DE LA BIBLIA Y LA ESCUELA AUSTRIACA

DE LA BIBLIA Y LA ESCUELA AUSTRIACA

Ella nunca fue juez y desde cuando supo que subiría al estrado de la Cámara, en trance de administrar justicia, ha pasado noches en vela y ha sentido que camina por la calle de la angustia acompañada por interminables reflexiones sobre la ética y el derecho.

06 de junio 1996 , 12:00 a.m.

El también ha visto varios amaneceres metido entre la farragosa y menuda letra del expediente, y a diferencia de ella, siente que ya tiene sus dudas resueltas.

Ella, Viviane Morales, cree que jurídicamente el procesado ya ve luz del otro lado del túnel, pero encuentra niebla densa en la vía del juicio ético. Es más, siente que hace mucho tiempo el país debió estrenar juicios éticos con su clase dirigente, pero se pregunta si es justo hacerlo ahora después de tantos lustros de pecados acumulados con el Presidente de la República.

El, Pablo Victoria, tiene una interpretación más pragmática, y acaso más radical, sobre los que llama conceptos libertarios de orden, ética y moral . Y no encuentra caminos alternos al de la acusación.

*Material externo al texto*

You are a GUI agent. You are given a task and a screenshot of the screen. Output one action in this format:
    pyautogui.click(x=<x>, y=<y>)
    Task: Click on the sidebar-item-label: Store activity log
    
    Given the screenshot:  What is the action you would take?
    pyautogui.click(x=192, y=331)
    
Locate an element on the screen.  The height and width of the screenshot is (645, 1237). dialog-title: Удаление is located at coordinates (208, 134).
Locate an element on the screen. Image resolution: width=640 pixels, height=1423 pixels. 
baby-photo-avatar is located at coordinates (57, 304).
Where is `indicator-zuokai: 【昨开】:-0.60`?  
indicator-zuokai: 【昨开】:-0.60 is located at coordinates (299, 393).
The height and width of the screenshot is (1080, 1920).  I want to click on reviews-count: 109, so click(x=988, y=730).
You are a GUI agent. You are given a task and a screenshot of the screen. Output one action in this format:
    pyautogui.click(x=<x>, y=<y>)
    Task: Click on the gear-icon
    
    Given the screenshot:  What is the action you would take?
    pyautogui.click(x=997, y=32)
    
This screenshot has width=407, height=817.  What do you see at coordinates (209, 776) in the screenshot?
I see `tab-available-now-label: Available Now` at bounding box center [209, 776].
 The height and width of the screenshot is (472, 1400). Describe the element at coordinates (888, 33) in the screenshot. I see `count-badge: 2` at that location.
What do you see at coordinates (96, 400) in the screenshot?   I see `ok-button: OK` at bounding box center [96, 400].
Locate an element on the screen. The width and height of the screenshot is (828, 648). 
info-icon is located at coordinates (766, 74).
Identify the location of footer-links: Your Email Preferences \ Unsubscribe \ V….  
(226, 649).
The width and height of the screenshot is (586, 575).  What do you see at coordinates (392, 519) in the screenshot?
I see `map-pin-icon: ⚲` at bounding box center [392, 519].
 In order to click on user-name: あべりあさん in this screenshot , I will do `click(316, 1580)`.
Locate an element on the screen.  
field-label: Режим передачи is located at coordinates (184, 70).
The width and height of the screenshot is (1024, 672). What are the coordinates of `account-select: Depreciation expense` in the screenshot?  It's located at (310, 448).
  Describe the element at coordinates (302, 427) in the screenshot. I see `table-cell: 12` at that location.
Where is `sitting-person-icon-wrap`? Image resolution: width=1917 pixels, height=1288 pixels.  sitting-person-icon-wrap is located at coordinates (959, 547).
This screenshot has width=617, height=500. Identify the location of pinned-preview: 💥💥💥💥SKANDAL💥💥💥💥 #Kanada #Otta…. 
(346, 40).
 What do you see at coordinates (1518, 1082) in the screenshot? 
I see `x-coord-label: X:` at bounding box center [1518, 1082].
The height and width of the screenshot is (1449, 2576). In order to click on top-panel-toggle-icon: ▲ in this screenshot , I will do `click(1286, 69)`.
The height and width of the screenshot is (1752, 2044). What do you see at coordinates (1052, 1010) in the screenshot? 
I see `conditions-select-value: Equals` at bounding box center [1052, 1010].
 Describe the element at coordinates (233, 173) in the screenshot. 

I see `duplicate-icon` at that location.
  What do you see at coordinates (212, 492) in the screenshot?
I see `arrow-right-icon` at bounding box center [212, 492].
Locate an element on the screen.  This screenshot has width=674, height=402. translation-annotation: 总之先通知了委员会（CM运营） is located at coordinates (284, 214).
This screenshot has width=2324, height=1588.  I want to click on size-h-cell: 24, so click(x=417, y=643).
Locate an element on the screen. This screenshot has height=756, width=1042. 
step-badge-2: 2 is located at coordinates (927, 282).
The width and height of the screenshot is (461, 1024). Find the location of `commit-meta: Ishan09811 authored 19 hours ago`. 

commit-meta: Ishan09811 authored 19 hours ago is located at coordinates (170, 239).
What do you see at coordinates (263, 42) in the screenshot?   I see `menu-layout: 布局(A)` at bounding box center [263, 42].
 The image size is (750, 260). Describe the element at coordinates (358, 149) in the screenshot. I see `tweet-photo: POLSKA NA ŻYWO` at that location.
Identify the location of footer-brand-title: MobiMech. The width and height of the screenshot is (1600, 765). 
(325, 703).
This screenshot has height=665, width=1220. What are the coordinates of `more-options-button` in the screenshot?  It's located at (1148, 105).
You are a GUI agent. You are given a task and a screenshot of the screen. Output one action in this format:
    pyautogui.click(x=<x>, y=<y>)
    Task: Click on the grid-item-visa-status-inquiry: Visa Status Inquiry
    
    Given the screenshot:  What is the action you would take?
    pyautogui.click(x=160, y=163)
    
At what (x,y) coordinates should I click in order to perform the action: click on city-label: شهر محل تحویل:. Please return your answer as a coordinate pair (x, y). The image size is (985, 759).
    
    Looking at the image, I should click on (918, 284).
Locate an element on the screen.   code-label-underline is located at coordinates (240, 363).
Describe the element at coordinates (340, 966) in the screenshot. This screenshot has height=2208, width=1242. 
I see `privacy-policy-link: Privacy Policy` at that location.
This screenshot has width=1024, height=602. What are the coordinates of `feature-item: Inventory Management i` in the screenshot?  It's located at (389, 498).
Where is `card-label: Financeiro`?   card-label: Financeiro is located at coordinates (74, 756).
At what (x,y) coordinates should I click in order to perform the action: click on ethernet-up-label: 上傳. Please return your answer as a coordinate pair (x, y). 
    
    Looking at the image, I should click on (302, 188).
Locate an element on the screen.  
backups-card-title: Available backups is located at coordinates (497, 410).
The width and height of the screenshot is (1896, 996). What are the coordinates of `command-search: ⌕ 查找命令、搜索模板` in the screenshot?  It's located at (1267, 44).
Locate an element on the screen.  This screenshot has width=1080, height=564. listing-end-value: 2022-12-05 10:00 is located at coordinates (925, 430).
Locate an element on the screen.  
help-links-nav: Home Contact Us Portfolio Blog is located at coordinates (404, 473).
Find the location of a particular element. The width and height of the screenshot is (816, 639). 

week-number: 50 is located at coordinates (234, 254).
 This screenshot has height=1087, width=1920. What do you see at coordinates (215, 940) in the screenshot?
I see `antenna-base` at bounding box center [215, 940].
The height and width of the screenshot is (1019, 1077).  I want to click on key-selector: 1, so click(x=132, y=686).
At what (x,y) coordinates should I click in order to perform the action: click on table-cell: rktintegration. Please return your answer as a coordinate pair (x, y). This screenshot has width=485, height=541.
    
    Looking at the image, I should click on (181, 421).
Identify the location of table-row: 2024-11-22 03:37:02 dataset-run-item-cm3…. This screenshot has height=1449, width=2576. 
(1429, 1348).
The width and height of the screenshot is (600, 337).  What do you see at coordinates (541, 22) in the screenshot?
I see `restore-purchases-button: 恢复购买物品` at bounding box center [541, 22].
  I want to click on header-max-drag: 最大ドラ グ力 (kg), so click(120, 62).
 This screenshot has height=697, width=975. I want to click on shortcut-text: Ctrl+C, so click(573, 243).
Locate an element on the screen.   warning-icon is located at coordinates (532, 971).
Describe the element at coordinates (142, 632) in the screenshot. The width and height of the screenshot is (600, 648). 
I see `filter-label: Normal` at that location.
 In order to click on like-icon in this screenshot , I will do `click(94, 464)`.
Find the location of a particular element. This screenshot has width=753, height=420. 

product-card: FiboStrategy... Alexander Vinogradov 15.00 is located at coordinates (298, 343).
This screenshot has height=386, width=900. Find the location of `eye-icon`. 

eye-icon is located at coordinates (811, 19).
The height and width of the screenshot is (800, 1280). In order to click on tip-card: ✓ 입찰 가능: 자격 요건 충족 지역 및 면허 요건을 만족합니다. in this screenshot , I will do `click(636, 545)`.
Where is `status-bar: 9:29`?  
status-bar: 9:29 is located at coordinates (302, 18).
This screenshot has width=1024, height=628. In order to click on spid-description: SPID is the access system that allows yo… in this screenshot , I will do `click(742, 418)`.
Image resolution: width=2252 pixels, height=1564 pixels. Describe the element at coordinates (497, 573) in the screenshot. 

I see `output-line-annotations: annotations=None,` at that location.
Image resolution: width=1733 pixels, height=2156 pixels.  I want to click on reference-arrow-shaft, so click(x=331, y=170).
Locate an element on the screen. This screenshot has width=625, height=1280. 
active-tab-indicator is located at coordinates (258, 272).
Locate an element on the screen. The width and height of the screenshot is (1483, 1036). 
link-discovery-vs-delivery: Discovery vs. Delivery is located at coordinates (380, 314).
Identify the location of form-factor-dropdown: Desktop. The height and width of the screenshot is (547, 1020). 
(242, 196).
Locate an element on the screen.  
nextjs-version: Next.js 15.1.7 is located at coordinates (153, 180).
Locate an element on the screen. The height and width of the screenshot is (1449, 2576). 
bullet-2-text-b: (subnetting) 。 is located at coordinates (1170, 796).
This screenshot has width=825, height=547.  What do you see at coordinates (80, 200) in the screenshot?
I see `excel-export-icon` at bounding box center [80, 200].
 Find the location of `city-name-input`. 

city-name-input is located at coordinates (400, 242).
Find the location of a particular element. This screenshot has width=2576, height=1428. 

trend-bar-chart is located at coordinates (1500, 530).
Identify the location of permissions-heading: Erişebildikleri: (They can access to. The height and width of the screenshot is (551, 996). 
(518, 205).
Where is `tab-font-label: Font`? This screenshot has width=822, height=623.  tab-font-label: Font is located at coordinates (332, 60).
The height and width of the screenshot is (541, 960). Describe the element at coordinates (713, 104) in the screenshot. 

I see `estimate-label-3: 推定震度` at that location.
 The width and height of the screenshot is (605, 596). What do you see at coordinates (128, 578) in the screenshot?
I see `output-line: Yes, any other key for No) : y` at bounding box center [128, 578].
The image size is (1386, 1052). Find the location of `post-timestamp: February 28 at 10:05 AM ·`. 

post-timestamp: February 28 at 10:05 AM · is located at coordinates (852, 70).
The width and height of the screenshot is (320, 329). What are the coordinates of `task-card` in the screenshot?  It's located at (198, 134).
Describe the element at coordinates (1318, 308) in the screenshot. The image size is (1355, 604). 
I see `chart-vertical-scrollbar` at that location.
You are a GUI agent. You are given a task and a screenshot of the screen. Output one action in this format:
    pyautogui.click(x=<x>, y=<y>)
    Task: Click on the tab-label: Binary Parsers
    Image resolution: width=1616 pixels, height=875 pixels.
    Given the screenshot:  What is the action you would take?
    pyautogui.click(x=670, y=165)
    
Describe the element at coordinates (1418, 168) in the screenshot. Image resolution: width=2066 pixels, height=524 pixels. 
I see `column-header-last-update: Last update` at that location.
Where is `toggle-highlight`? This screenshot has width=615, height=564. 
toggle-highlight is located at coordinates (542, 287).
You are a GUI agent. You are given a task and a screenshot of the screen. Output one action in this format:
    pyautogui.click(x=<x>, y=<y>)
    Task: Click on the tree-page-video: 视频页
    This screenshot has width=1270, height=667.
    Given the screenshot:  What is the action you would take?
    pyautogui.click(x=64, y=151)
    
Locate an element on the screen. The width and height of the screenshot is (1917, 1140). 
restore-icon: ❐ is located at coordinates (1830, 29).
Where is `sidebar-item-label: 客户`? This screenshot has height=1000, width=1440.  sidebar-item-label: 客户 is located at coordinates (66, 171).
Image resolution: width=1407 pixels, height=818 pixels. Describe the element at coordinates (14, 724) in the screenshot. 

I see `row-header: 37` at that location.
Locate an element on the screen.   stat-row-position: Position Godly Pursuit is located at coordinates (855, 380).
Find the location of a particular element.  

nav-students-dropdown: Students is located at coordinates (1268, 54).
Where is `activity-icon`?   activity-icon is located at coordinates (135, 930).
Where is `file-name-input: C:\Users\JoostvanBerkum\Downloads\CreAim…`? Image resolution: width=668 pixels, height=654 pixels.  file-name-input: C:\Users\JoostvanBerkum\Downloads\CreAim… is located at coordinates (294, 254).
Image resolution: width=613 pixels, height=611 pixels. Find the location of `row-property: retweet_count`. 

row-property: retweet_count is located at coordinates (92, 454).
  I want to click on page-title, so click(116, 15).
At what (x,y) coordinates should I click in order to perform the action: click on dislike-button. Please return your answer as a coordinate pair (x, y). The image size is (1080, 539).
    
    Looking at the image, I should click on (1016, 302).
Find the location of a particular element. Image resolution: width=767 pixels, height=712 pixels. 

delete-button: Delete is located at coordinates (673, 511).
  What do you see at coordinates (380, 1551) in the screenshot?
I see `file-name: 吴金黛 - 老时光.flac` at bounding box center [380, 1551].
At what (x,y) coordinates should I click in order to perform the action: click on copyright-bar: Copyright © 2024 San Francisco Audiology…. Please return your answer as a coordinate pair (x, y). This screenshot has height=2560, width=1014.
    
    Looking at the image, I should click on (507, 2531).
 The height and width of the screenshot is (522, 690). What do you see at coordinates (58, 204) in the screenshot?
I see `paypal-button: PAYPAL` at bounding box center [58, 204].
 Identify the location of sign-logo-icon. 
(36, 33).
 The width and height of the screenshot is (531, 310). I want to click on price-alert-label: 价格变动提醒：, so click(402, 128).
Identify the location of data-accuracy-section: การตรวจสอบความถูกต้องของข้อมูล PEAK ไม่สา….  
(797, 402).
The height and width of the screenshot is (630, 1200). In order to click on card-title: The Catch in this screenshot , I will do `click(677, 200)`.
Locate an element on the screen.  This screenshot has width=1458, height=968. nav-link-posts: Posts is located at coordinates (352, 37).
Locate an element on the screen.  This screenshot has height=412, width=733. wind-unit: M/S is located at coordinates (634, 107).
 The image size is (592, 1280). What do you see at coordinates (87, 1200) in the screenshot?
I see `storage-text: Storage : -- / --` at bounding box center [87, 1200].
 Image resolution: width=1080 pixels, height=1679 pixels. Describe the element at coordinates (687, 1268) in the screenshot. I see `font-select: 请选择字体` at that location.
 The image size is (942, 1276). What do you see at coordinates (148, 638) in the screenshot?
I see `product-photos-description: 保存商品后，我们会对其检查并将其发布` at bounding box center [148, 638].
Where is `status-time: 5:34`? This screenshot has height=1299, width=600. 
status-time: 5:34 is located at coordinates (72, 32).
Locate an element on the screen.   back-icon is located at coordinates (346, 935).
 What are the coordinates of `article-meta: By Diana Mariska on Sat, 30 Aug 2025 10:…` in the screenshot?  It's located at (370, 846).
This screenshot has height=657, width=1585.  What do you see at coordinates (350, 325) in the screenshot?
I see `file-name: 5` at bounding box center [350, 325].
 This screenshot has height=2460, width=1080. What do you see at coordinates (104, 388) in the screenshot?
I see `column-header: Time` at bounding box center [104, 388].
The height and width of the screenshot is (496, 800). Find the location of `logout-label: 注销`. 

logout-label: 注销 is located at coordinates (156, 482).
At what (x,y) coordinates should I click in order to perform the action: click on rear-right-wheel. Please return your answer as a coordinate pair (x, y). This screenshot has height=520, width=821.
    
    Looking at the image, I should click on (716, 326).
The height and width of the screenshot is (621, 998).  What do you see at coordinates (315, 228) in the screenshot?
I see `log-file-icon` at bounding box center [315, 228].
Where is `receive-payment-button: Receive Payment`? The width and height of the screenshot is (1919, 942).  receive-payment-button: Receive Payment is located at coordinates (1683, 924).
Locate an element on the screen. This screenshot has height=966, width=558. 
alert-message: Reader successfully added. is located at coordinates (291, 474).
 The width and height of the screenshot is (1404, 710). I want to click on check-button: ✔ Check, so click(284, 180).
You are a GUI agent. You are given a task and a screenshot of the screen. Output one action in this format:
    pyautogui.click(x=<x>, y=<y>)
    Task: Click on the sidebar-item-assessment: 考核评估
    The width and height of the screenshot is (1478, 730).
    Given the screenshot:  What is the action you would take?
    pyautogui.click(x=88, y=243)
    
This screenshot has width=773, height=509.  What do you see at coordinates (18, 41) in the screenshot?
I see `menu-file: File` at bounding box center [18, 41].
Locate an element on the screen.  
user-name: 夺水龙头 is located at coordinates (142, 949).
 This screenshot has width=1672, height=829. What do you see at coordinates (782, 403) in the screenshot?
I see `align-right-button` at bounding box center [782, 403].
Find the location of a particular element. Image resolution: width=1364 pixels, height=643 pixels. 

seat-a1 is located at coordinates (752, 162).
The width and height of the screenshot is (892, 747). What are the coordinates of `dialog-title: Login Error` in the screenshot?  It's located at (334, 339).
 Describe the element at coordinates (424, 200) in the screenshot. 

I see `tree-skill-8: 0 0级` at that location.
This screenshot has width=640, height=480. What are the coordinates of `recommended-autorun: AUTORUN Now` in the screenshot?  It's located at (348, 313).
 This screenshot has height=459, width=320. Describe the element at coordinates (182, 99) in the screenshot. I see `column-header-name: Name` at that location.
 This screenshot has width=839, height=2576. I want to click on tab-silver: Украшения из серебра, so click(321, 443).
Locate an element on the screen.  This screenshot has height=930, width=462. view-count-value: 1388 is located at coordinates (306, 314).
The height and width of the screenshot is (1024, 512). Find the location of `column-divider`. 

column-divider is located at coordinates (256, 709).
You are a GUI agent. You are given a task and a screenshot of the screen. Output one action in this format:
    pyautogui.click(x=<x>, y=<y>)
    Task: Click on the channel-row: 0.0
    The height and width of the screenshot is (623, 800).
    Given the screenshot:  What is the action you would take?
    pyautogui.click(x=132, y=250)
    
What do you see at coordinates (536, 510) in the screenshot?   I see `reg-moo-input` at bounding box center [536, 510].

Desde polos opuestos, ella y él han sido dos de los protagonistas centrales del proceso que se ventila en la Cámara. La antesala de su subida al estrado supuso largas horas de estudio, consultas y reencuentros con viejos autores.

Primera en la lista de oradores, Viviane Morales no solo releyó textos jurídicos e indagó sobre el impacto socioeconómico del narcotráfico en Colombia, sino que acudió a citas imaginarias con Adela Cortina, Gregorio Peces Barba y Julián Marías, los tres gurúes españoles en el tema de la ética y la moral.

Durante las cuatro últimas semanas solo abandonó su cuartel general instalado en su apartamento, para ir a hacer consultas con pastores de su Iglesia Cristiana, con politólogos de distintas tendencias y también, con los suyos.

Dice que nadie le sugirió la palabra final y que ahora ella se siente más aferrada a la ética de la Biblia que aconseja al hombre no permitir que se aparten de sí la misericordia y la verdad.

Pablo Victoria se declaró en acuartelamiento de primer grado en el comedor de la hacienda Yerbabuena. Allí, en compañía de su esposa, la abogada Cristina Gruesso, se dedicó a recortar piezas afines del expediente, a procesarlas y a cotejarlas para construir lo que ellos llamaron un edificio indiciario con cimientos de corrupción.

Aunque coincidencialmente también acude a la Biblia como libro de cabecera, Victoria prefirió aferrarse a los planteamientos verticales, pragmáticos y fríos de Frederich Hayek y Ludwin Vong Mises, dos de los principales exponentes de la escuela del pensamiento austriaco.

Dos escuelas de pensamiento, dos posiciones que están servidas en el amplio menú de opciones que hoy tiene la Cámara para fallar.